Problem
Taking the line with "Click the libpcre.so.3 library line" as the first and the line with "Given: Click Default" as the last, set down exactly every line in that range from the entries below, and no more.

Saved data entries
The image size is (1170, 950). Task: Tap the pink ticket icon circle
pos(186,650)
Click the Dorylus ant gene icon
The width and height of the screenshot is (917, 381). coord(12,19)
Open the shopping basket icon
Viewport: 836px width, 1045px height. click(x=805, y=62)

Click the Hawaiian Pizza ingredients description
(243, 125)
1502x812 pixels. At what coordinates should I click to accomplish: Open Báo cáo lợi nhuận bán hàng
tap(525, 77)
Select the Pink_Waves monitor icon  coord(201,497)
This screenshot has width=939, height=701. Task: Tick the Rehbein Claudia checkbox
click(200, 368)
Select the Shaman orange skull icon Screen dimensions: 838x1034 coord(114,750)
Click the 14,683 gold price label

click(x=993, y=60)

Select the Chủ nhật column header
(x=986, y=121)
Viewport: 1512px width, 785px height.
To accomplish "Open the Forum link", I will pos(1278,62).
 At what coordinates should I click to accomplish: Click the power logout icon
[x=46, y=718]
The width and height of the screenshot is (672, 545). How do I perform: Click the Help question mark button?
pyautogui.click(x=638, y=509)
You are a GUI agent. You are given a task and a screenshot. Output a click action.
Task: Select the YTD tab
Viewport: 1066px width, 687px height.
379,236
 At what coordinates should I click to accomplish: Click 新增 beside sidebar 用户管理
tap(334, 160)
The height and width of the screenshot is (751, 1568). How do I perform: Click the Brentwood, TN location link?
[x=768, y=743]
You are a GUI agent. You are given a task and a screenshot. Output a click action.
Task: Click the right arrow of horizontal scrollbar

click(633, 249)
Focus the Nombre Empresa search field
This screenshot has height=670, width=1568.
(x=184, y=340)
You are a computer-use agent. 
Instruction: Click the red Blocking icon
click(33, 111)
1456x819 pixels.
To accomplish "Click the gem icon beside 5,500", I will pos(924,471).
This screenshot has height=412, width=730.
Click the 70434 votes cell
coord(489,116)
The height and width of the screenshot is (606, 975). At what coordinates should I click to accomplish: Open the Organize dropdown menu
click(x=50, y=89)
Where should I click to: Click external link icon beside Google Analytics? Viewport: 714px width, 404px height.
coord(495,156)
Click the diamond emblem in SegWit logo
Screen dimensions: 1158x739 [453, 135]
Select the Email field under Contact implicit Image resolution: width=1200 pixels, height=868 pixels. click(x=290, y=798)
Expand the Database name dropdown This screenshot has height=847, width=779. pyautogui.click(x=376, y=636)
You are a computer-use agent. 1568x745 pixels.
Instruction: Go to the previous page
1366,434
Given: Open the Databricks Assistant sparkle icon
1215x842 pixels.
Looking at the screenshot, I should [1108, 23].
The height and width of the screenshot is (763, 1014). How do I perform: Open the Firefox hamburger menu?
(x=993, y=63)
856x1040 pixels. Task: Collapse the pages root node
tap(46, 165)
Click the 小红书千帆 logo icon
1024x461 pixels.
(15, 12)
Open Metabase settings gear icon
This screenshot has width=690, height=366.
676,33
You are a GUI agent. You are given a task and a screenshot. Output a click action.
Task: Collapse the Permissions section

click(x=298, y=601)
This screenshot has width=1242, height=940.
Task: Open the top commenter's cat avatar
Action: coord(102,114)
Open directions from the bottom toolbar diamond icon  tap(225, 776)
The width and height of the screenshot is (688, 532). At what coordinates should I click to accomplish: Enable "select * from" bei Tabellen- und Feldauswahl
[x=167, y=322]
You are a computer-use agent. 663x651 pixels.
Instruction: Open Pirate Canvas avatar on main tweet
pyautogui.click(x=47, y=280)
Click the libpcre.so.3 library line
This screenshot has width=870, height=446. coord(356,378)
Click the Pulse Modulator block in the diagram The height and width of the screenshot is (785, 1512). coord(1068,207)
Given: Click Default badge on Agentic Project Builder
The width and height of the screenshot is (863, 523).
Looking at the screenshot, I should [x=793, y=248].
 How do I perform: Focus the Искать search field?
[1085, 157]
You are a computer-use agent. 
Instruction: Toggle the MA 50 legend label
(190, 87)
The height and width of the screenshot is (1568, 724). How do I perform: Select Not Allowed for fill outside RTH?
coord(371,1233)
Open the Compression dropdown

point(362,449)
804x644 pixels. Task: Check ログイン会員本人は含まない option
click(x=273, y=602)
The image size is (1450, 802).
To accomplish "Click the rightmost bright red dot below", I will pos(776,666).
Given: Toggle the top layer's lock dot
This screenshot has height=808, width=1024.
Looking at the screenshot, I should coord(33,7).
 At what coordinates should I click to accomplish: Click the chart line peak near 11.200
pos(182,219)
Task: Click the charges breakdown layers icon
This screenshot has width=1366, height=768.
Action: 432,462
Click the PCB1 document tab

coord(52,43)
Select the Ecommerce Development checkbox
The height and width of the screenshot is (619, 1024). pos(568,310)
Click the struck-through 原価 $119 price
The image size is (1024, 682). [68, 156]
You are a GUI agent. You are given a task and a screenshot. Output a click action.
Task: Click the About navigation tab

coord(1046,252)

Worked solution
Click the libpcre.so.3 library line
This screenshot has width=870, height=446. coord(356,378)
Click the Pulse Modulator block in the diagram The height and width of the screenshot is (785, 1512). coord(1068,207)
Given: Click Default badge on Agentic Project Builder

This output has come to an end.